While the current position of The Face is felt by some to be more a reflection of changes in the marketplace than problems with the product itself there is, by definition, a suggestion here that as a product, it has failed to stay one step ahead.

Now, rather than re-launch the brand and risk alienating its existing core audience, Emap appears to have decided to maintain the title in its present form for its present readership while investing new efforts and resources into creating something as ground-breaking as The Face once was for today's style-conscious young consumer.

It's a formula likely to raise eyebrows - in the same way that IPC did with recent attempts to reinvent Sixties style bible Nova for a contemporary audience.

"To come up with Face 2000 you would need to do a completely different magazine covering completely different things," says Mr Jones. "Late teens and early twenty-somethings consume culture in a far more diverse manner than their predecessors.

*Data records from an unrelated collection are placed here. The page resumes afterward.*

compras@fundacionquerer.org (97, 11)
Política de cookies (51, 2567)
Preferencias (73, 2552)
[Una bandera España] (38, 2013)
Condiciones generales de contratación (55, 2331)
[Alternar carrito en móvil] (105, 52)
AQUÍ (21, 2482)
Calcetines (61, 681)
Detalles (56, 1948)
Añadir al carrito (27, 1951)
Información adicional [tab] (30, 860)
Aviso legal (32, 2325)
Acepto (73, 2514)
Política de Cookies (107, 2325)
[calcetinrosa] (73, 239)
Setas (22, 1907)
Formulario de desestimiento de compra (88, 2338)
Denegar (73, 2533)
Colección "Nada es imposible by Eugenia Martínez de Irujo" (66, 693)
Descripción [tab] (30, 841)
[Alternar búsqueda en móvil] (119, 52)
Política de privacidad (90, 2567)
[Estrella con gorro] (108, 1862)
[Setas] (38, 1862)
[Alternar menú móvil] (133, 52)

There's no virtue in reformatting what The Face does for a younger, more contemporary market." Sources suggest that Project Pop will be a monthly, agenda-setting, cutting edge lifestyle format and that its viewpoint and agenda will be what sets it apart.

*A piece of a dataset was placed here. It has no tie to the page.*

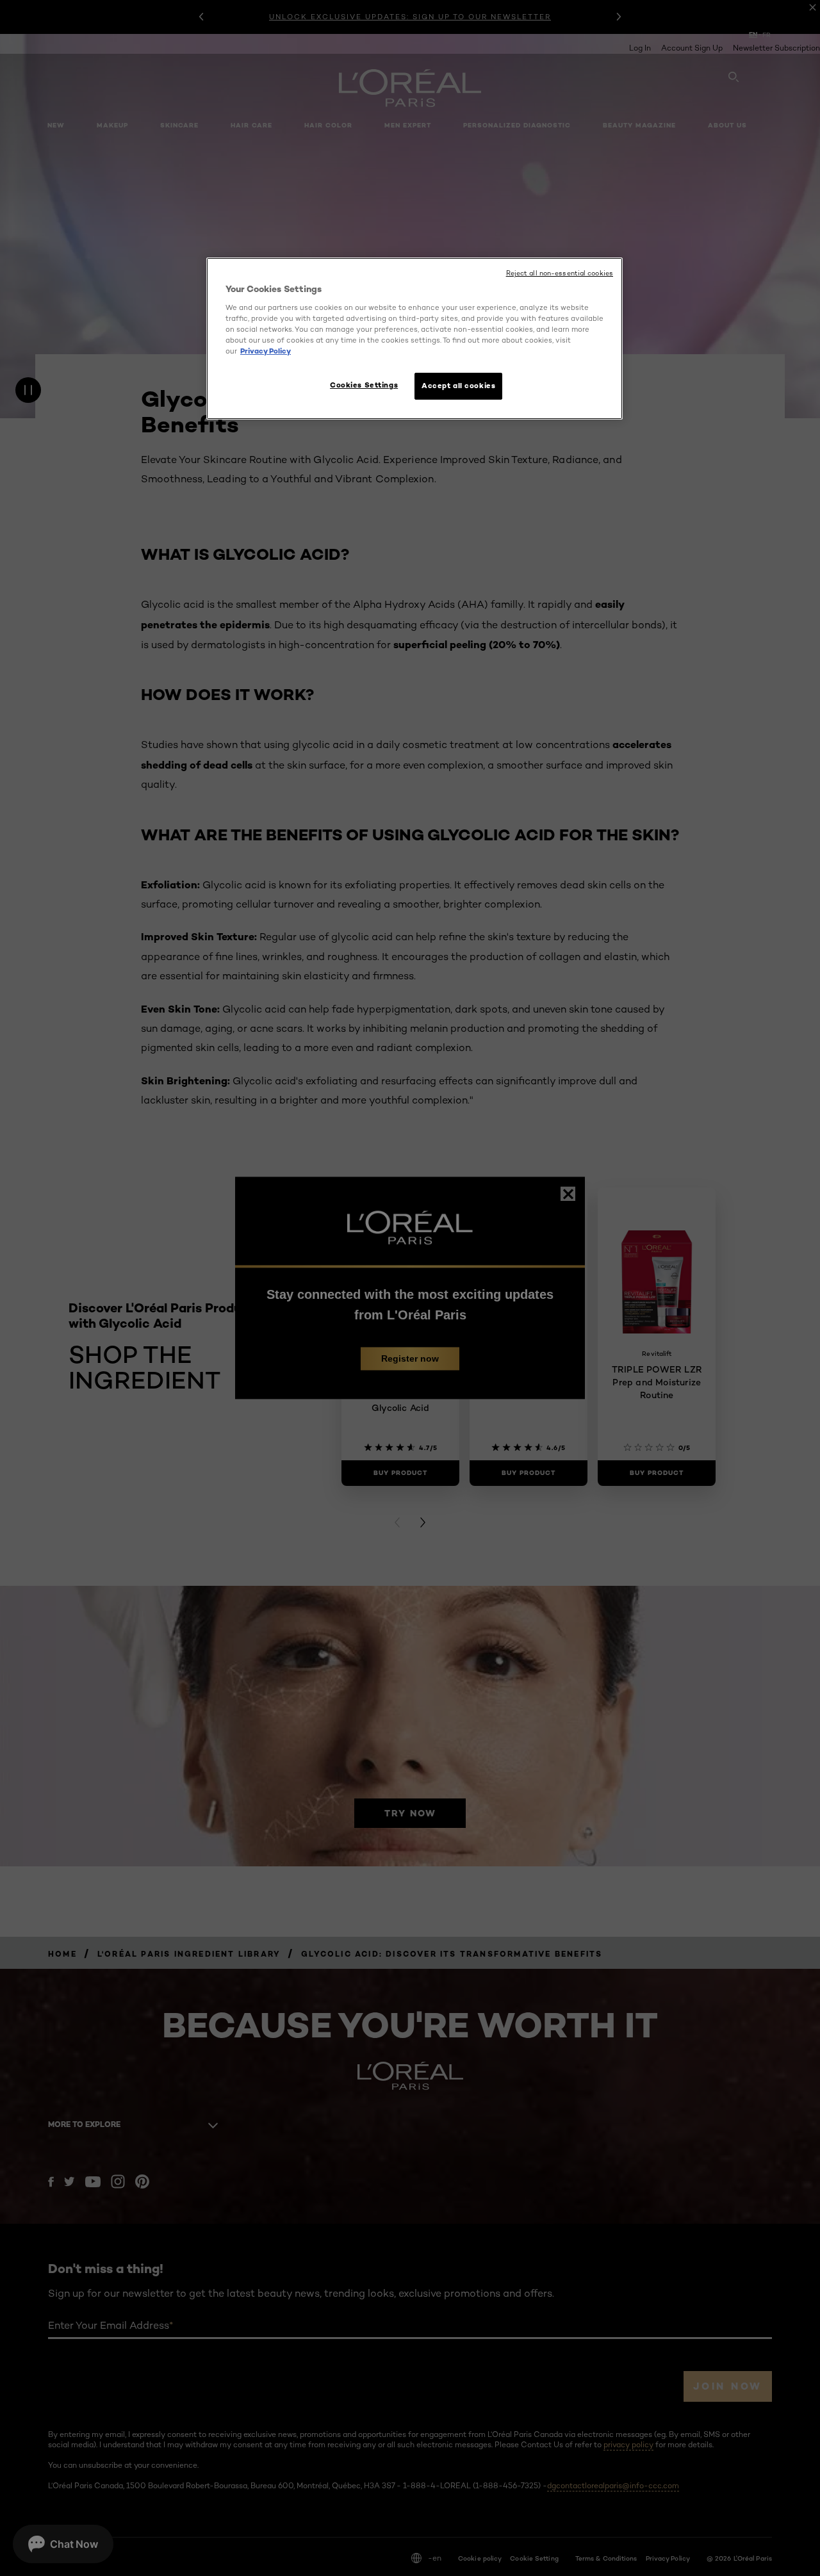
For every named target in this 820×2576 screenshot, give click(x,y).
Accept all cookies (458, 385)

Whether print remains the most appropriate medium to stand out and be different in the eyes of today's young style-makers remains to be seen, but Emap will hedge its bets by ensuring Project Pop (unlike The Face) is a brand transferable between radio, TV and new media as well as print from day one.

"There is always going to be room for something style-orientated and carefully targeted, and much of Emap's business success has come down to being in touch with much younger consumers and youth trends across a number of different media," Yvonne Scullion, who is client services director at Universal McCann, the media division of advertising agency McCann Erickson observes.

"If anyone can pull it off, I'd say Emap can." She may be right, but Emap cannot expect an open field. Already, other publishers are also exploring the potential to cash in on post-teen cutting edge culture "noughties" style, including the team behind one of The Face's young upstart rivals - Dazed and Confused.